MudhoneyIf you can imagine this, when Mudhoney first toured Australia in February 1990 it was still a world in which Nirvana's 'Nevermind' was yet to be released, record stores didn't have sections called "alternative" and "grunge" did not yet exist as an adjective. Mudhoney were the hot band out of Seattle. They put on a wildly energetic performance at their Adelaide gig which concluded with the band kicking over their amps and singer and guitarist Mark Arm diving into the crowd. Arm laughs when I recount this to him. "Well," he says, "we won't be having any of those antics anymore. Fifteen years ago when you saw us we were just starting out, we were kinda getting known, and then a year or later the whole thing got... kinda big."

"Kinda big" is quite an understatement when one considers the impact Mudhoney and their fellow Seattle bands Pearl Jam, Soundgarden and Nirvana had on music in the '90s. Arm points out that there was always an expectation on a local level that Mudhoney would amount to something, combining as they did ex-members of Green River and the Melvins, both of whom were well known and well regarded bands.

"Locally, people were anticipating what we would come up with. By 'people', I mean like 20 to 50 people," he adds with a laugh.

However, among those people were the founders of Sub Pop Records, the Seattle label which brought grunge to the world, and the label owners were early fans of Mudhoney.

"For some reason they took us to an independent music conference happening in Berlin and they just did this deal with a German label and we were elected to be the band that represented both labels.
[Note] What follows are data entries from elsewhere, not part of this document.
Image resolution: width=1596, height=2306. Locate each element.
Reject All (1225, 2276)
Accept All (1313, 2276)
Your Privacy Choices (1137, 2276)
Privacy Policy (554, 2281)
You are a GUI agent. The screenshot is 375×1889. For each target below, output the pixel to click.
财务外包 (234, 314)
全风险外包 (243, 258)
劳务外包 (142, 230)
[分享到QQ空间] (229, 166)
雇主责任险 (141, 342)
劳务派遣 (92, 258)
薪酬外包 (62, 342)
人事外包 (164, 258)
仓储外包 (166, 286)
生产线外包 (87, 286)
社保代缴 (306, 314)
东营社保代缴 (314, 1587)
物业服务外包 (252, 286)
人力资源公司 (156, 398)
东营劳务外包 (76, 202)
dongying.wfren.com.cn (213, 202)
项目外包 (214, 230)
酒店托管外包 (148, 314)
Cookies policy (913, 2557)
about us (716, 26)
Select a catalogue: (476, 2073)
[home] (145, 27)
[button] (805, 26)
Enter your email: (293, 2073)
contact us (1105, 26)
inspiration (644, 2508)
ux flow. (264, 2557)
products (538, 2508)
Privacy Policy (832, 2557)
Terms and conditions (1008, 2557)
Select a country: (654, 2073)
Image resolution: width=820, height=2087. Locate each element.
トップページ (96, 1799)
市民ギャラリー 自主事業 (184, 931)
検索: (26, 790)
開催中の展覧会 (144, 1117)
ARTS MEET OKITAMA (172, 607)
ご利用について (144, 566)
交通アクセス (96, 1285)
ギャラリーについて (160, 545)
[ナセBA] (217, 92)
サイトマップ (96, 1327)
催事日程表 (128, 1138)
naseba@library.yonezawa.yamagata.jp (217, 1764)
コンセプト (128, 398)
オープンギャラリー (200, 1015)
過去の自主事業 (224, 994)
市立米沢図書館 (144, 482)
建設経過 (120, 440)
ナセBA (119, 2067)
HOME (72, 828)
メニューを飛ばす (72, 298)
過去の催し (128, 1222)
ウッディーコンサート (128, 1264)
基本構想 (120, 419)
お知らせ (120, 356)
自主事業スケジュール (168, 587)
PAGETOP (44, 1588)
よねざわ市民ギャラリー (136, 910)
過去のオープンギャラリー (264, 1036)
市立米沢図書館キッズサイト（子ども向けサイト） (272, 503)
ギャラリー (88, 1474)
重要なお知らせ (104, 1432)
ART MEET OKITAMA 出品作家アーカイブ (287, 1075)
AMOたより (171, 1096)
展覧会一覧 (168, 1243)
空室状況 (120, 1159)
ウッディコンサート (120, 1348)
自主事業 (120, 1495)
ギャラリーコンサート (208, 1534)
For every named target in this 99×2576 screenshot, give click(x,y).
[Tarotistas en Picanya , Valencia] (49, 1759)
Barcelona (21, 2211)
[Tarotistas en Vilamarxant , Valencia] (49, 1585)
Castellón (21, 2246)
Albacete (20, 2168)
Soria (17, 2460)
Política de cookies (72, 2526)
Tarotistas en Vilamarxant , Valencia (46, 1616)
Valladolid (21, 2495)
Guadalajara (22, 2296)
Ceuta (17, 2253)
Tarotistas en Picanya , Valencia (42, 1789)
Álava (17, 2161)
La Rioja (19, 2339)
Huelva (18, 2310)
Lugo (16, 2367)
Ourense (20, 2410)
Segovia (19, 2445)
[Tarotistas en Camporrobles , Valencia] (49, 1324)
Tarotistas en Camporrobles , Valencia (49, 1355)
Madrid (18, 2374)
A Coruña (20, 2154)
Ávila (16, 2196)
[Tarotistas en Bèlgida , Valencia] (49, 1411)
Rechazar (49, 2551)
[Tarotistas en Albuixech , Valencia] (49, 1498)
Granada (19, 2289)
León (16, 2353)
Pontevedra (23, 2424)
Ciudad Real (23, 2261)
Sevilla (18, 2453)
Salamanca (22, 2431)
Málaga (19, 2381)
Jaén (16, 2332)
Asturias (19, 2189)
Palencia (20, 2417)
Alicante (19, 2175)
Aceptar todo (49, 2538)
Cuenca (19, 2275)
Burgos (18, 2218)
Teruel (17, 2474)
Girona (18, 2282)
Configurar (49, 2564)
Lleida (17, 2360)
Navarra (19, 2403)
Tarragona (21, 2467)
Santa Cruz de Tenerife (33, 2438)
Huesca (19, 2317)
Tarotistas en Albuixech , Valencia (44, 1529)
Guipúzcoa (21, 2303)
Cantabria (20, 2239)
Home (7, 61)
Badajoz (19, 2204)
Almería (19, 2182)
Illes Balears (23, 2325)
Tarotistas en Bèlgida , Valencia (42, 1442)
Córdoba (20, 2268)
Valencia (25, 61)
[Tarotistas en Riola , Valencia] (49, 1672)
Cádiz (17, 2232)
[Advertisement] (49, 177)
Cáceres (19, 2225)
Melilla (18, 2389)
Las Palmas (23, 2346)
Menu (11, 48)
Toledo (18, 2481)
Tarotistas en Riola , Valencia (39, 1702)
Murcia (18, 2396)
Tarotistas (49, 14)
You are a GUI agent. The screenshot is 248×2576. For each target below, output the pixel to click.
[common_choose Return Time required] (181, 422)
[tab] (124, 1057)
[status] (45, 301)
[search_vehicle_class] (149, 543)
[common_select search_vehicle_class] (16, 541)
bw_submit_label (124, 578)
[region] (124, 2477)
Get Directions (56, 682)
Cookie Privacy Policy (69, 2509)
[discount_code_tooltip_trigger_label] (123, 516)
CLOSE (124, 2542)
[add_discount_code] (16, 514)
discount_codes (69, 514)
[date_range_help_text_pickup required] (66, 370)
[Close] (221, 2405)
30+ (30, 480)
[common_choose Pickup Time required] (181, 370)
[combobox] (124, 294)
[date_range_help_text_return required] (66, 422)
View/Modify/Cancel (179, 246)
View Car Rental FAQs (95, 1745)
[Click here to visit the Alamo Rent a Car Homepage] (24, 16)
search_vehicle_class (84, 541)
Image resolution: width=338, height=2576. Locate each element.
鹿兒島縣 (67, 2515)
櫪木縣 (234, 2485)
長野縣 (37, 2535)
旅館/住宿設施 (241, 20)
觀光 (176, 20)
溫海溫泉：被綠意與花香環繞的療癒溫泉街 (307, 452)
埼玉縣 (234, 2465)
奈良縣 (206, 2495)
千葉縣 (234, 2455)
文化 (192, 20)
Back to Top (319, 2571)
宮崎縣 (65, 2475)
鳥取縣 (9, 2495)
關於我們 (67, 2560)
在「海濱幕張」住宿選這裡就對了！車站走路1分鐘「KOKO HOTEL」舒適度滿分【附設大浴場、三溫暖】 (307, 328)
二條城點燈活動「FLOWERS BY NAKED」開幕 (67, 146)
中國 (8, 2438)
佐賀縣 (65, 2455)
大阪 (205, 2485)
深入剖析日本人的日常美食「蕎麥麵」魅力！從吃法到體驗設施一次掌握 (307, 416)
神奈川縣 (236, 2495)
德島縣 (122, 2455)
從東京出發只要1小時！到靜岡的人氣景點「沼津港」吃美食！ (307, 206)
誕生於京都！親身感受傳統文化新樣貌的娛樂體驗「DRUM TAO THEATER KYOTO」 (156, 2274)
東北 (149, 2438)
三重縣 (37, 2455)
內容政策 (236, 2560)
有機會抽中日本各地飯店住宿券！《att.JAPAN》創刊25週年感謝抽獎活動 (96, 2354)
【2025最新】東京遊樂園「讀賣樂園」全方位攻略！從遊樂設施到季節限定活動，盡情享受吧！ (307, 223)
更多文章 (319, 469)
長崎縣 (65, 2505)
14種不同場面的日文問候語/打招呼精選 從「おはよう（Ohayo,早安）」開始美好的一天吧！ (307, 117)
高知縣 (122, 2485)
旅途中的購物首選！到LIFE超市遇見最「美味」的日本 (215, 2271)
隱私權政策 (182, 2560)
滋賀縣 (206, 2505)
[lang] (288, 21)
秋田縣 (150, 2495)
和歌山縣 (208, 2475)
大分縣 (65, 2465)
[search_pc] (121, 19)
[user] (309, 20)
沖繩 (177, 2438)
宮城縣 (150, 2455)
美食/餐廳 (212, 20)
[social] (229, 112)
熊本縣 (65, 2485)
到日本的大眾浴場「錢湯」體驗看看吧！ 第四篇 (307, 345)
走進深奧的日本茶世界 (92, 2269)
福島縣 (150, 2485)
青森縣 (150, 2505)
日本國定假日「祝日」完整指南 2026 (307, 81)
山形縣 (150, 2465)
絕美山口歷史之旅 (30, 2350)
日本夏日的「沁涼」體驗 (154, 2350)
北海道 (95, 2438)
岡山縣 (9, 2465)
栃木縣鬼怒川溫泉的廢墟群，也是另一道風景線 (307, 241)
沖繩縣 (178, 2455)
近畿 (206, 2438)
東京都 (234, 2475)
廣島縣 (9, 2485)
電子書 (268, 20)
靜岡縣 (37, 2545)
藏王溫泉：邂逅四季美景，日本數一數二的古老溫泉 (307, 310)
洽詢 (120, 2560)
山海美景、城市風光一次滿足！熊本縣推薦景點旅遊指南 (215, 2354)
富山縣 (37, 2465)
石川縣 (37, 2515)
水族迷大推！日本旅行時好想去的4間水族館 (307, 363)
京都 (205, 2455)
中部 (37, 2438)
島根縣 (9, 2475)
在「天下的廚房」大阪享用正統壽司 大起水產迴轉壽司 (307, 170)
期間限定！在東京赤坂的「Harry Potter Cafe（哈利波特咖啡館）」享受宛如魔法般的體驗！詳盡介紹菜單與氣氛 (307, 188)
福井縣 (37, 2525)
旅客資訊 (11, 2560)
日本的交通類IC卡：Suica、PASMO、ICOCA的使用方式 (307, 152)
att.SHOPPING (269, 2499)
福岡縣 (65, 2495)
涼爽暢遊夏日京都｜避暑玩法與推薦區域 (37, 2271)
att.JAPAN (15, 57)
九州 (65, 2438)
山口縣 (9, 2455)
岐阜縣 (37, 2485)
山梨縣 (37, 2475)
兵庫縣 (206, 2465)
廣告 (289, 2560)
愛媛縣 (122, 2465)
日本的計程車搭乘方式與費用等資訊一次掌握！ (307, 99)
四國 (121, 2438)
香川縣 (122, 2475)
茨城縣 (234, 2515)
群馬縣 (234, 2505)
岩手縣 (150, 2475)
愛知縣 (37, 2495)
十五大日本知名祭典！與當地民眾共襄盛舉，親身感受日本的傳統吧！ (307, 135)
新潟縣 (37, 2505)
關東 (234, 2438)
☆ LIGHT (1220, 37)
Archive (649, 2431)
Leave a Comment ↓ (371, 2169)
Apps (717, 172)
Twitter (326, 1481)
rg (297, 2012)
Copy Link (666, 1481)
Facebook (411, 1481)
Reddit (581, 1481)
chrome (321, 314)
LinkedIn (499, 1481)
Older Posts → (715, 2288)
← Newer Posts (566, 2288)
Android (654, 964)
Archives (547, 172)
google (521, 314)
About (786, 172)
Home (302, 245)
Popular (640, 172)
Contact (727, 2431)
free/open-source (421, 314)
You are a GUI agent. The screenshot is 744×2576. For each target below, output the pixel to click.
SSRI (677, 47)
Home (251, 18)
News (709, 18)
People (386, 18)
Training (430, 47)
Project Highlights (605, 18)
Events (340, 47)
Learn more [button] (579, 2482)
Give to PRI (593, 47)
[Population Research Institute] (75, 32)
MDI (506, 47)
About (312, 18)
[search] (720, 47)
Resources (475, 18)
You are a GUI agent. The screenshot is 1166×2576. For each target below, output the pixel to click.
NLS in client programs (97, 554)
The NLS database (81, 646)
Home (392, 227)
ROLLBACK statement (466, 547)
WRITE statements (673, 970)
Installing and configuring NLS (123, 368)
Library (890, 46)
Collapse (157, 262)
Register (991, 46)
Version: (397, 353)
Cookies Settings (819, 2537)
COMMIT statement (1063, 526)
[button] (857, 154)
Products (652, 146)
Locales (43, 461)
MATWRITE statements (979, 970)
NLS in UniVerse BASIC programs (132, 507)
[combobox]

They flew us out there before we had even done a tour of the US."

With his insider's perspective on the emergence of grunge, does Arm understand how a group of bands from the Seattle area gave rise to not just a musical movement, but what became a pop cultural event?

Arm pauses. "I don't understand it," he says. "It was kind of weird."

During the time Mudhoney have been around, since the late '80s, countless other bands have emerged and broken up, so how does Arm account for the longevity of his band?

"A couple of things, one being that we didn't have any goals and we didn't give a shit about becoming rock stars or popular or anything like that. By the time we started in '88, after the whole punk thing, we knew that chances are the music that we loved and what we do is not going to go anywhere near the charts, it's not going to be played on radio, except maybe college radio. It's not going to be anything that's going to give us fame and fortune and that's not what we're in it for. So, we had fairly realistic expectations - lowered expectations, if you will. Unlike some of our predecessors, we never feel like we've been cheated because we weren't huge."

The other reason for the band's long existence was "just sort of by accident. At the beginning we decided to credit everyone equally for the songs and divide everything up equally and looking back on it I think that was a really smart idea. We're not a touring band now; everyone's got their lives and if we can squeeze in Mudhoney stuff, we will."

Arm says that at times the public has the wrong idea about what the lives of people in bands is like, saying that there seems to be a perception that, for example, the way Eminem is portrayed on MTV is akin to the lifestyle experienced by most musicians.

"Some people get freaked out when I tell them I have a job," he says. "They are, like, 'Why do you work?'. They think I collect huge royalty cheques and just sit around and smoke pot and make music. And probably get blowjobs at the same time."

Yet during the time they have been in Mudhoney, Arm and his band mates have continued living regular, un-rock'n'roll lives: "...having a job, living in a house, paying your mortgage, eating food", as he says. Guitarist Steve Turner even found the time to study at university.

"He never ended up getting a degree," says Arm. "He's nothing if not a failure and a disappointment to his parents, and everyone in the band and everyone he knows. We hope someday he'll get his ass back to school and get his shit together."



Mudhoney play at the Enigma Bar on Wed 2 March.